Numbers, equations, geometry, and the like are not my thing.

For some people, my math is their philosophy.

Some folks simply can’t stand thinking, reading, writing, or conversing about philosophical topics; it’s one of the last things they’d ever choose to do.

If you’re not a fan of philosophy and you prefer to learn about a subject from a top-down, macro perspective rather than from a bottom-up, micro perspective, detailed discussions about truth, fallacies, fact-value distinctions, and objectivity versus subjectivity might not resonate with you.

It’s possible that such discussions don’t resonate with you because they can’t resonate with you — at least not yet: if you don’t understand the words used in an article—words like dialectic, empiricism, post-truth, and relativism — there’s little sense in continuing to read the piece.

Philosophers write about a wide range of concepts, some of which are specialized and circumscribed.

If you come across a piece of philosophical writing that explores specific ideas but you’re not adequately versed in the concepts on which the ideas are based, you’re likely to find the writing boring, confusing, or intolerable.

If this is the sort of experience you have whenever you try to read philosophy, I’m here to make things easier for you.

If you want to learn more about philosophy and science, and if you often struggle to grasp the details of philosophical content, this article is for you.

In this piece, I provide an introduction to a number of the central concepts, ideas, and questions upon which the philosophy of science rests.

You’ll get much more value and enjoyment out of philosophical texts if you have a decent understanding of — or at least some familiarity with — the conceptual underpinnings and key debates upon which these texts rest.

The philosophy of science is worth examining because it is here that some of the most interesting and difficult questions about science are being explored.

(To simplify the discussion, the terms philosophy of science and metascience are used interchangeably.
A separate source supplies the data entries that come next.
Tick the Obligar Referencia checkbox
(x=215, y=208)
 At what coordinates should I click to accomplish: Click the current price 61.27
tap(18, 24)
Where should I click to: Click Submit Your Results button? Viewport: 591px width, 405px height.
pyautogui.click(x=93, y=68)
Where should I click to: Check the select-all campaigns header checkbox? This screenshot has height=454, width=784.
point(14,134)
The meta in metascience means beyond, above, or at a higher level than science.)

Table of Contents

1. Mouton’s Three Worlds Model
2. The Meaning, Practice, and Purpose of ‘Science’
3. Ontology and Epistemology: The Two Foundations of Metascience
4. The Importance of Ontology
5. Stratified Versus ‘Flat’ Models of Reality
6. A Few Words About Methodology and the Myth of the ‘Scientific Method’
7. Summary
8. Recommended Readings

Mouton’s Three Worlds Model

The best way to begin exploring the philosophy of science is by differentiating it from several other areas of inquiry.
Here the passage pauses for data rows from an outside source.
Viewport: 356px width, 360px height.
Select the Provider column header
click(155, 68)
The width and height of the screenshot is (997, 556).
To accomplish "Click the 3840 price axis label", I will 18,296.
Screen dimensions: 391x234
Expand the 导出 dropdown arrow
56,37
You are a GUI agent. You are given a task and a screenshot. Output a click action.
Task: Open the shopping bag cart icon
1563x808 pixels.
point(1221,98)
Mouton’s 1996 text, Understanding Social Research, offers a helpful starting point in the form of a three worlds model of human inquiry.

The model differentiates the different rules, practices, role expectations, and sets of skills and competencies associated with three realms of knowledge production.

Each of the three realms comprises 1) a unique form of knowledge and 2) a corresponding epistemic interest, i.e., a purpose, goal, or function of knowledge creation.

World 1 is that of everyday life and lay knowledge:

  • Peoples’ routine engagements with learning, experience, and self-reflection contribute to stocks of problem-solving knowledge directed at coping with daily tasks and challenges (p. 8).
  • World 1 consists of the objects of everyday life: individual human beings; groups; social practices; institutions; and the elements of our physical surroundings — in other words, the ‘stuff’ we typically consider to make up reality (p. 10).

World 2 is that of science and truth:

  • Here, the phenomena of World 1 (i.e., everyday life) are transformed into objects for systematic and rigorous study, i.e., into scientific objects of investigation (pp. 8–9).
  • The motivating epistemic interest here is the desire to produce a truthful understanding of the operations of the natural and social worlds (pp. 8–9).
  • World 2 comprises the academic disciplines of the social, human, and natural sciences (criminology, psychology, sociology, etc.); different methods for investigation (e.g., qualitative versus quantitative techniques); scientific hypotheses, models, and theories; and all the objects of World 1 (p. 10).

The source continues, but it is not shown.